La Policía de Nicaragua se desplegó este domingo en los alrededores de la Catedral Metropolitana de Managua, a pocas horas de una misa de acción de gracias por la liberación de los que la oposición considera “presos políticos”.

Desde tempranas horas de la mañana, las principales vías de acceso al templo fueron ocupadas por agentes antidisturbios y de la Dirección de Operaciones Especiales Policiales, según pudo constatar EFE.

Decenas de patrullas, repletas de agentes policiales, fueron especialmente visibles en el perímetro cercano a la basílica, que está ubicada en el nuevo centro de la capital nicaragüense.

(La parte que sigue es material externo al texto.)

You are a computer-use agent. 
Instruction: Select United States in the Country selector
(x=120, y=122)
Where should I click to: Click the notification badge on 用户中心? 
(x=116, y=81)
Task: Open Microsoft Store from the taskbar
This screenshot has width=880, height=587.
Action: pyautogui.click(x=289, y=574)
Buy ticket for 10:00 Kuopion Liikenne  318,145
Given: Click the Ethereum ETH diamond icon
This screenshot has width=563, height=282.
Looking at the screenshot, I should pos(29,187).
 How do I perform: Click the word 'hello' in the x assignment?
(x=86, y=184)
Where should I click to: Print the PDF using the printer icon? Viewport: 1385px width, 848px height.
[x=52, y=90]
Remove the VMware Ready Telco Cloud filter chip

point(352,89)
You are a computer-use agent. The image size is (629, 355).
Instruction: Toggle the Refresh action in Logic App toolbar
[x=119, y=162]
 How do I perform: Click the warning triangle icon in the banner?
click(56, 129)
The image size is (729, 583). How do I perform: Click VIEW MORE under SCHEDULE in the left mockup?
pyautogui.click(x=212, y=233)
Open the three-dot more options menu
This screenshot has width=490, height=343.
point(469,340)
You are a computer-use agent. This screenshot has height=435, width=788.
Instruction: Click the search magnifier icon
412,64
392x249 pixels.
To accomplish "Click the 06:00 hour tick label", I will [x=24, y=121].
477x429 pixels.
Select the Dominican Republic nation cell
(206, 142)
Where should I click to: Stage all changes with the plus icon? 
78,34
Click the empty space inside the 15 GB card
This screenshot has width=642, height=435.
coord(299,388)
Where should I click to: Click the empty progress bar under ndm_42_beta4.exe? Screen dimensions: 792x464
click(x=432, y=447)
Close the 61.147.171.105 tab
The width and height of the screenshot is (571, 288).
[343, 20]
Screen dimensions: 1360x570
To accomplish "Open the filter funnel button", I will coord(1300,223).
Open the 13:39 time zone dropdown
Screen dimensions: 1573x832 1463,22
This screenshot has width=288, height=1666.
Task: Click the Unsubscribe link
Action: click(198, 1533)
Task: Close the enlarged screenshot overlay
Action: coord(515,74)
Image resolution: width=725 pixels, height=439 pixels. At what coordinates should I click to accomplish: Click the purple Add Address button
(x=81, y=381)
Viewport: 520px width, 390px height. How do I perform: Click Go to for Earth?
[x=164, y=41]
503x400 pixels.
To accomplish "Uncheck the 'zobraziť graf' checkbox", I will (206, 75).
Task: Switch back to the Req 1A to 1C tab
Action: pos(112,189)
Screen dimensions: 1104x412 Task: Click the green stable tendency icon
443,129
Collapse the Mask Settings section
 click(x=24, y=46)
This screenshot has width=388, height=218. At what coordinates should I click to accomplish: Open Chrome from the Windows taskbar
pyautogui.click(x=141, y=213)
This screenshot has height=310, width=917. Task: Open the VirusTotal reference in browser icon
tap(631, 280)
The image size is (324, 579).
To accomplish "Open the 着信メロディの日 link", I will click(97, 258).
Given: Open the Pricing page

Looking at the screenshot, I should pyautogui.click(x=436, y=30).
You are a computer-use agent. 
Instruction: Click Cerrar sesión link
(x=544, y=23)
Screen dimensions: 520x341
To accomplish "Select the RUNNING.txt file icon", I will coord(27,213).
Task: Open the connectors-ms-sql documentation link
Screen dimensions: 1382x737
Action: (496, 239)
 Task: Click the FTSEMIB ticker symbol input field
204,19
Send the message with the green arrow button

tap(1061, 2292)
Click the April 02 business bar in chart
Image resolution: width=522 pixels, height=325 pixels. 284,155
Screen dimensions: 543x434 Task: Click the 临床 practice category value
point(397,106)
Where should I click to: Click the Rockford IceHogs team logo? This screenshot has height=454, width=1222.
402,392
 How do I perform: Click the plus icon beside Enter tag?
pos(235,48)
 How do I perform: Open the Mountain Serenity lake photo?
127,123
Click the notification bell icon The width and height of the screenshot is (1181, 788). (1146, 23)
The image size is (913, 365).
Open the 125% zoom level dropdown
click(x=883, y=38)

La denominada Unión de Presos Políticos Nicaragüense, integrada por manifestantes opositores al gobierno de Daniel Ortega y que han guardado prisión por protestar, participarán este domingo en una misa de acción de gracias por su “libertad relativa”, con ocasión de la crisis que vive el país desde abril de 2018.

Desde el 27 de febrero hasta el martes pasado, el gobierno ha liberado o excarcelado a 442 personas aproximadamente, que estaban presas por haber participado en protestas contra Daniel Ortega, de las cuales las últimas 106 lo hicieron bajo la polémica Ley de Amnistía que, según la oposición, dejará impune la represión gubernamental.

El grupo de 56 detenidos que salió el martes pasado incluyó a los principales líderes opositores, entre ellos el campesino Medardo Mairena, la comerciante Irlanda Jerez, el estudiante Edwin Carcache, y los periodistas Miguel Mora y Lucía Pineda.

Aunque el gobierno se felicitó por lo que considera una muestra de “reconciliación”, los “presos políticos” liberados sostienen que ellos no fueron beneficiados con la Ley de Amnistía, ya que protestar no es delito en Nicaragua.

La misa organizada por la UPPN también servirá para “exigir la liberación inmediata” de más de 85 “presos políticos” que se mantienen en los calabozos de Nicaragua, según ese grupo.

La UPPN, compuesta por manifestantes que han sido detenidos o continúan en prisión, exigió al gobierno de Ortega el cese de asedio, detenciones y secuestros forzados a lo largo y ancho del país.

Asimismo, exhortó al Ejecutivo al respeto de las garantías de los derechos humanos y constitucionales de los nicaragüenses.

Desde abril de 2018 Nicaragua vive una crisis sociopolítica que ha dejado, al menos, 325 muertos, según la Comisión Interamericana de Derechos Humanos, aunque organismos locales elevan la cifra a 594 y el gobierno reconoce 199 fallecidos.